For the children, White noticed such joy through the self-expression of working with clay to create their own piece of art. "These kids don't have many choices," says White, "They always have someone dictating where they have to live and what they have to do." But with clay, the children were free to make their own decisions about what they wanted to make and how they wanted it to look."

Accolades are echoed by numerous organizations throughout the area, including Volunteers of America Delaware Valley, the Garden State Discovery Museum and Big Brothers Big Sisters of Camden and Gloucester Counties. The successful clay therapy programs created to help non-profit groups like these reach their goals have caused Citron and Gray to envision a goal of their own: to turn the House of Clay into a non-profit organization.
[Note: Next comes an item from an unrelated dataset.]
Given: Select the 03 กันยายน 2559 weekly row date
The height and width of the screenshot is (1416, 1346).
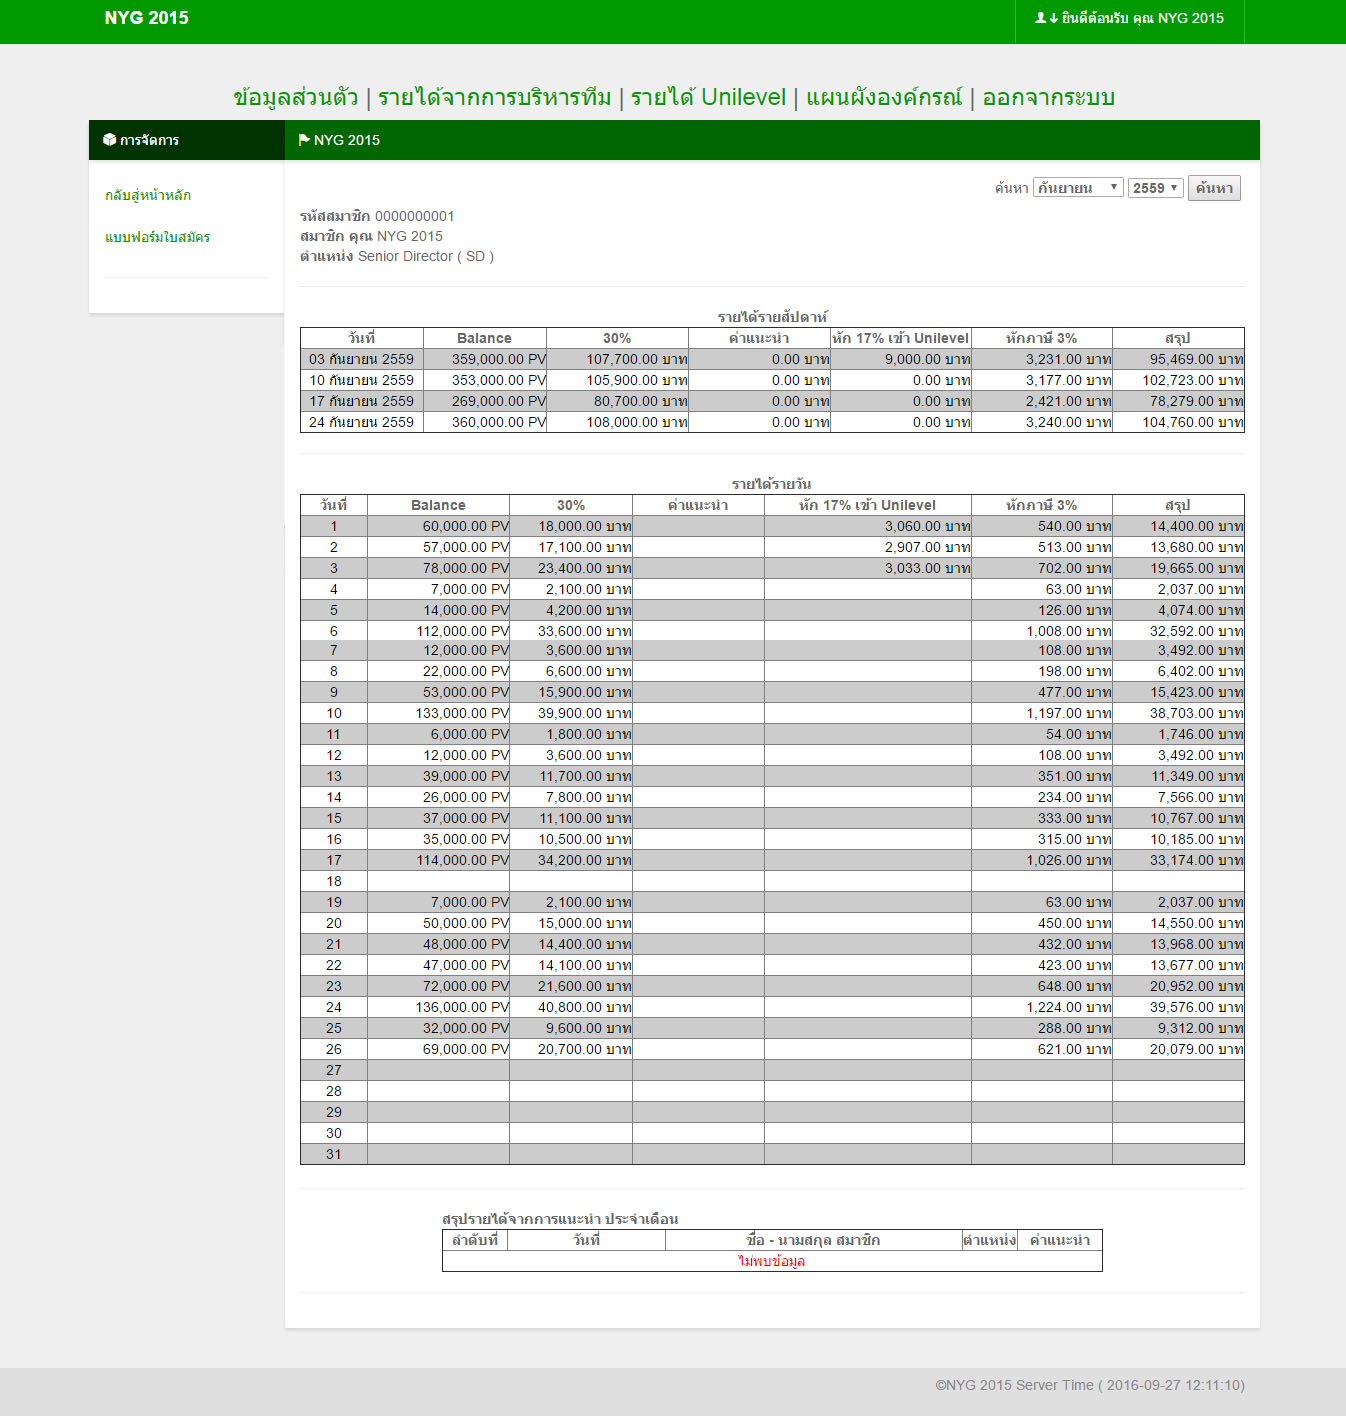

That way, they could obtain funding to help even more people and special groups that are in need of art therapy.

"It’s not the right time yet, but that's where we want to go some day," says Citron.

"We’d also like a mini-van so we can stop using our own cars to haul all our gear around town for traveling workshops," adds Gray, laughing. But for now, Citron and Gray are satisfied that they have been able to realize their dreams of helping others help themselves through the healing powers of clay. They have created a space where you don't have to worry about the phone ringing in the midst of your artistic muddle. You don't have to think about keeping your scraps off the floor or your paint drips off the table. You can just create, relax and do whatever it is you want to do with your clay, which is the whole point.

"Everything else doesn't matter for that hour, two hours, three hours, for whatever length of time that person is scheduled to be here," says Gray, "Nothing else really matters but that clay in front of them. And that is so huge! It's such an escape for everybody."